§ 問題と課題:
1 > 「帝都地下迷宮」を紹介する文章では、小日向はどのような仕事をしている人物とされているか、答えよ。
2 > 「帝都地下迷宮」を紹介する文章のうち、「生活保護の申請や受給を担当する」で始まる段落を、主な事実を残して箇条書きに改めよ。

---------- 与えられた文章

廃駅鉄のための、究極ミステリー!「帝都地下迷宮」

移動は空よりも、陸。鉄道に限る。
特に鉄オタではないが、鉄道警察ものや、
トラベルミステリーはよく読んでいた。
でも、「地下」にはこんな世界があったなんて!!

廃駅になった、地下鉄を舞台に繰り広げられる
サスペンスミステリー。
これは、面白い!!

生活保護の申請や受給を担当する市役所
職員・小日向。
実は鉄道マニアだ。特に廃駅となった
地下鉄を見るのが好きだ。
しかし、廃駅はそういうツアーに参加
しないと見られない。

それだけでは満足できず、ある日とうとう
我慢しきれずに、廃駅で立ち入り禁止となっている
地下鉄銀座線萬世橋駅へ潜り込む。

誰もいない廃駅を一人堪能していると、
一人の少女と出会う。

--------------------
---------- 提供データ

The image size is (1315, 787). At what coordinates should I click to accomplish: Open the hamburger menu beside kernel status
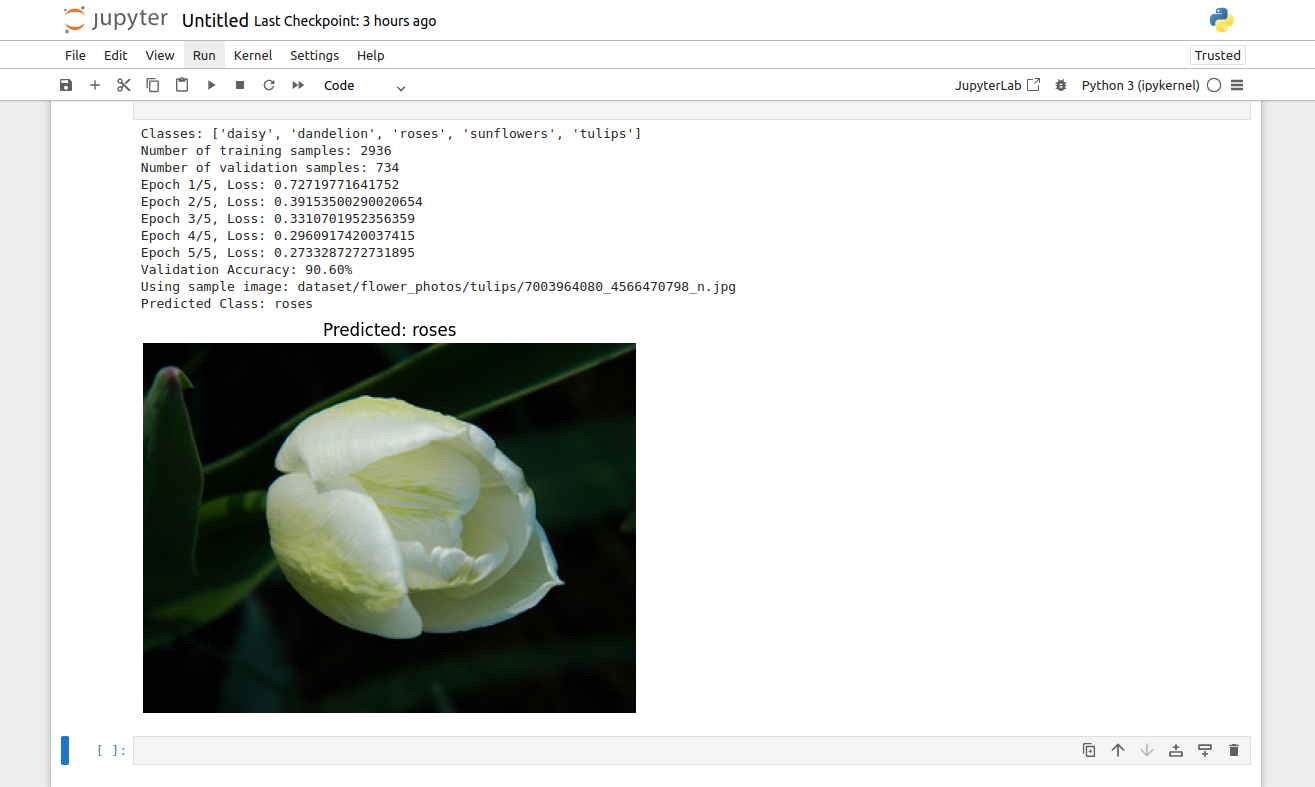pos(1237,86)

--------------------

§ 演習の結果:
1 > 生活保護の申請や受給を担当する市役所職員である。

2 >
・小日向は生活保護の申請や受給を担当する市役所職員である。
・実は鉄道マニアで、特に廃駅となった地下鉄を見るのが好きだ。
・ただし、廃駅はツアーに参加しないと見られない。